• **Task statement**
Skip the pictures and write out, word for word, the lines below from the one with "Where should I" through the one with "This screenshot has height=407, width=1210.", inclusive.

• **Information shown**
BEGIN

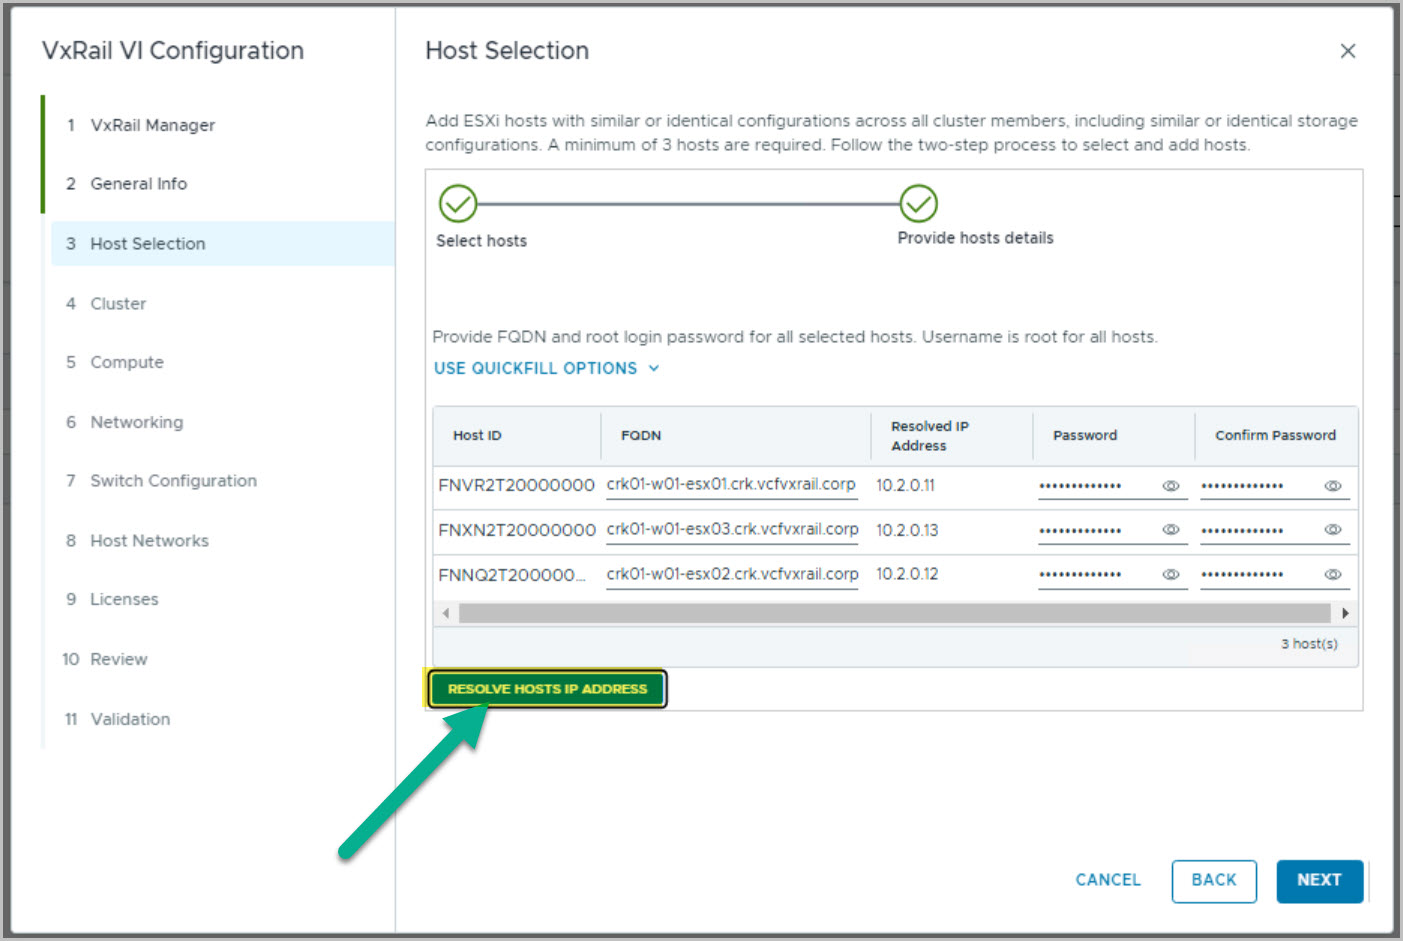Click the table scrollbar right arrow
The image size is (1403, 941).
tap(1345, 613)
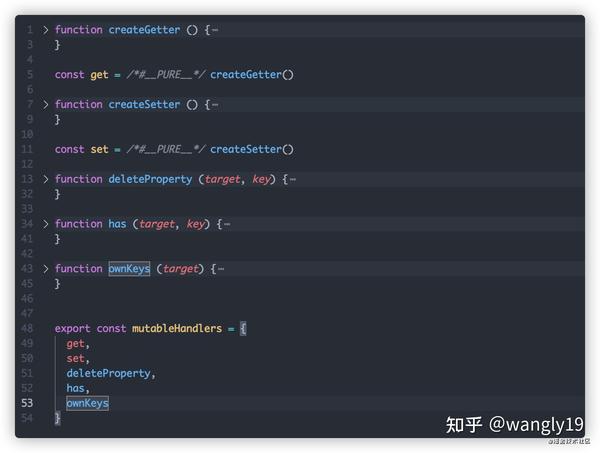Select line number 53 in the gutter

pos(27,403)
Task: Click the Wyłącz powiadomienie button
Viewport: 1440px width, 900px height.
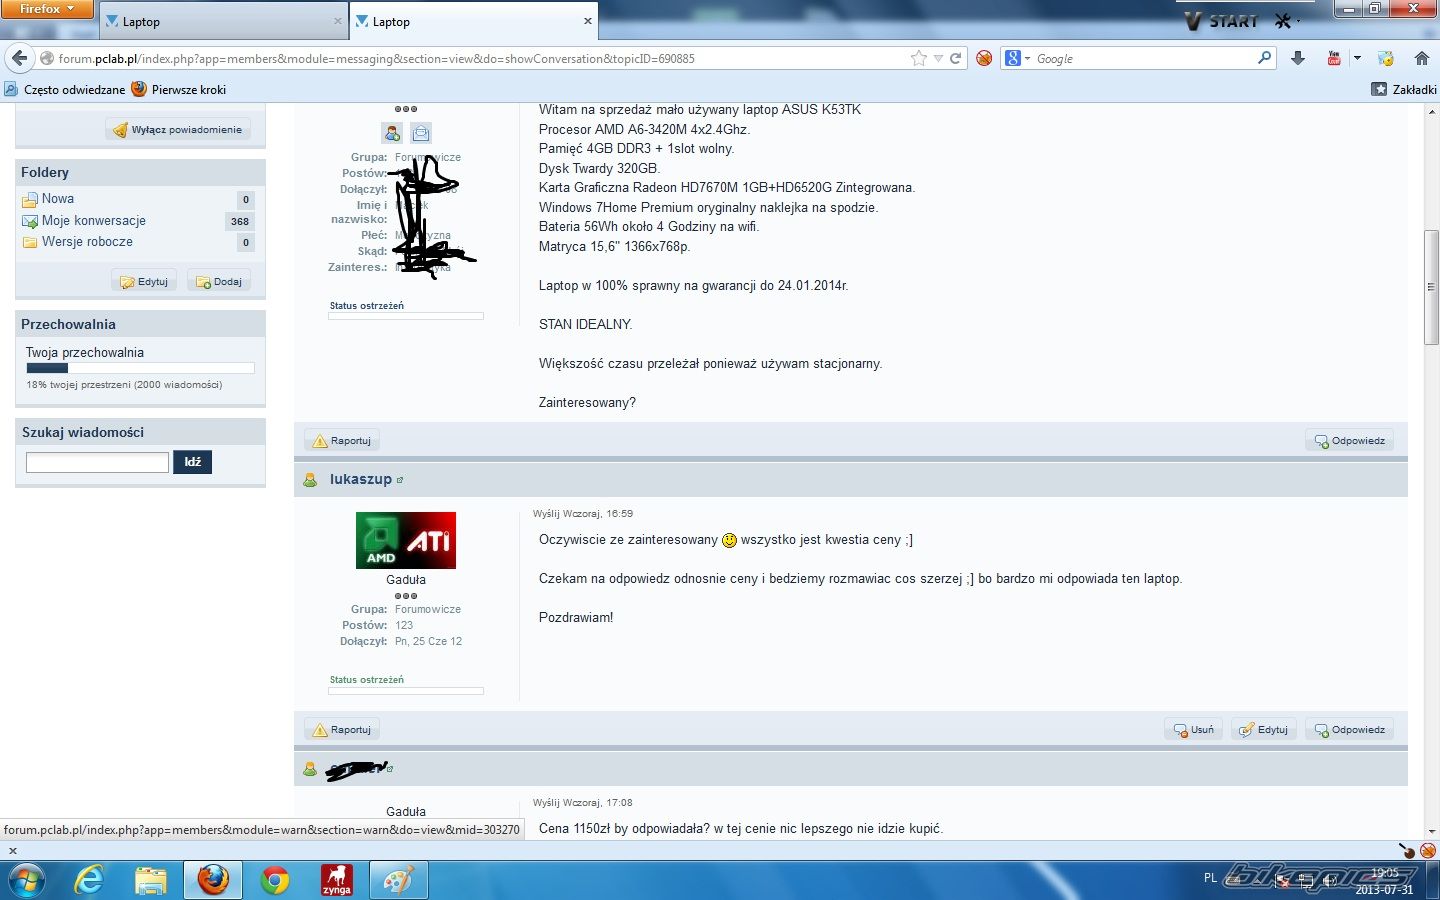Action: [x=177, y=130]
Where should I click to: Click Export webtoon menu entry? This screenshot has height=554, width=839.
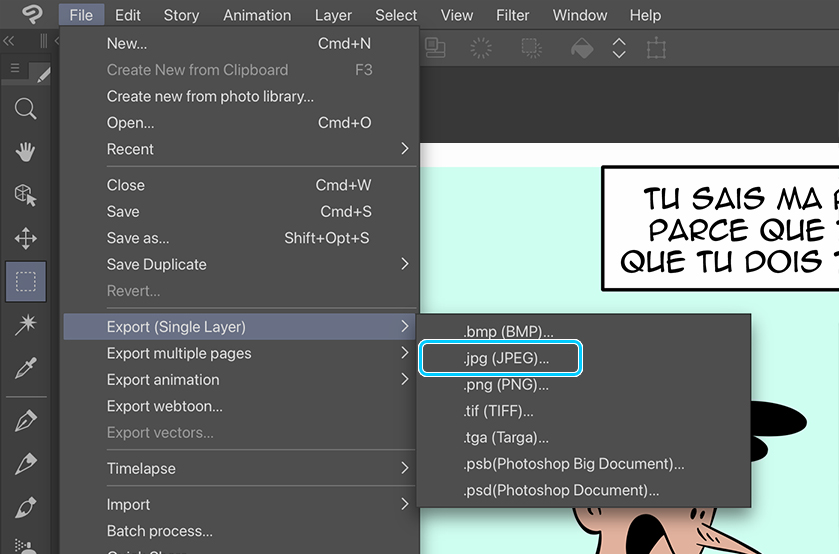coord(165,406)
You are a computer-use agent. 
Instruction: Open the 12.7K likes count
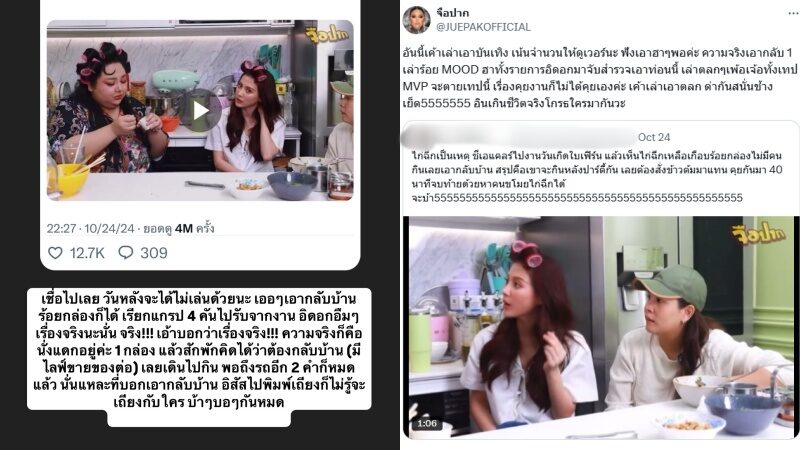tap(87, 253)
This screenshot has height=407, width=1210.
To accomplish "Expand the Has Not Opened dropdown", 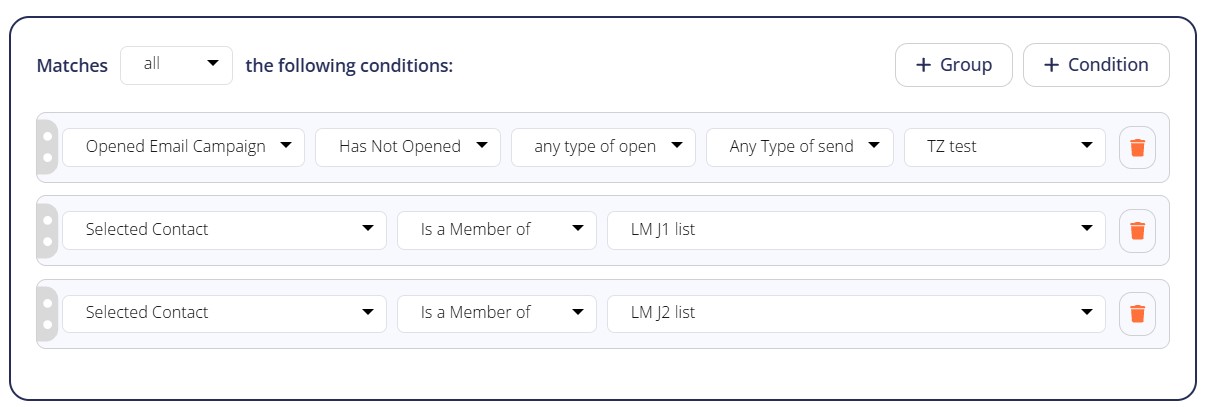I will click(x=407, y=147).
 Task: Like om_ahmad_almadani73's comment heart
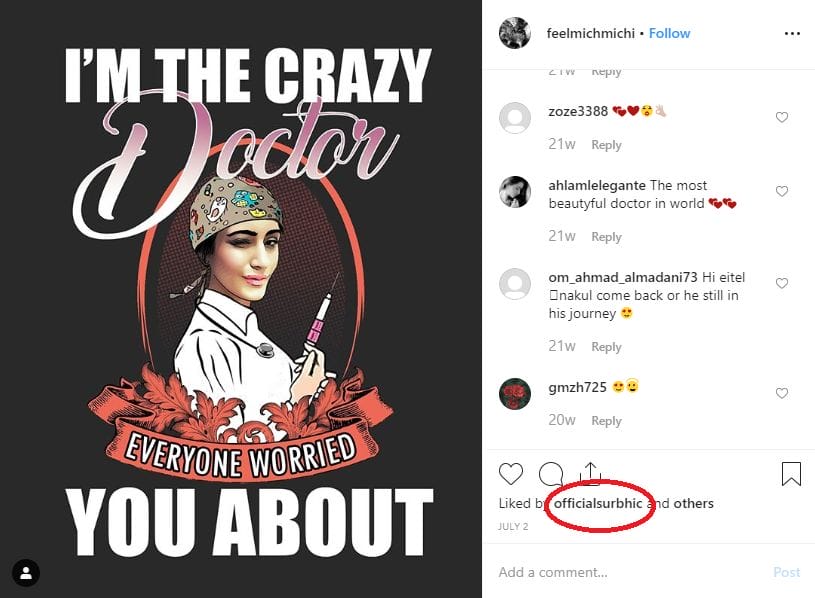(782, 283)
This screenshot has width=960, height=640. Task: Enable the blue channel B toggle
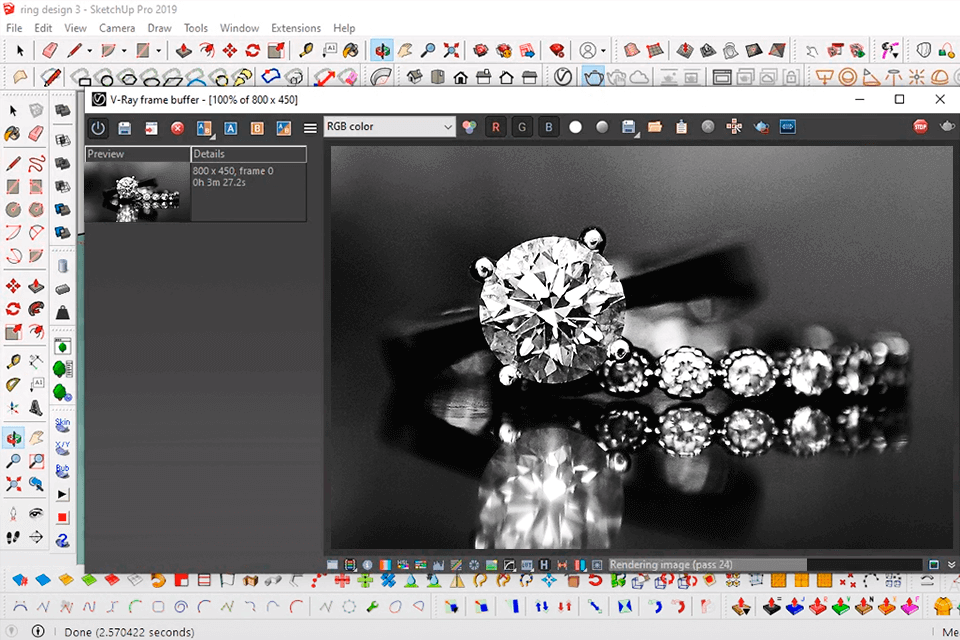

END

• **Reply to the exercise**
Where should I click to: Click Export webtoon menu entry? This screenshot has height=554, width=839.
coord(165,406)
You are a computer-use agent. 
Instruction: Open the 12.7K likes count
tap(87, 253)
This screenshot has height=407, width=1210.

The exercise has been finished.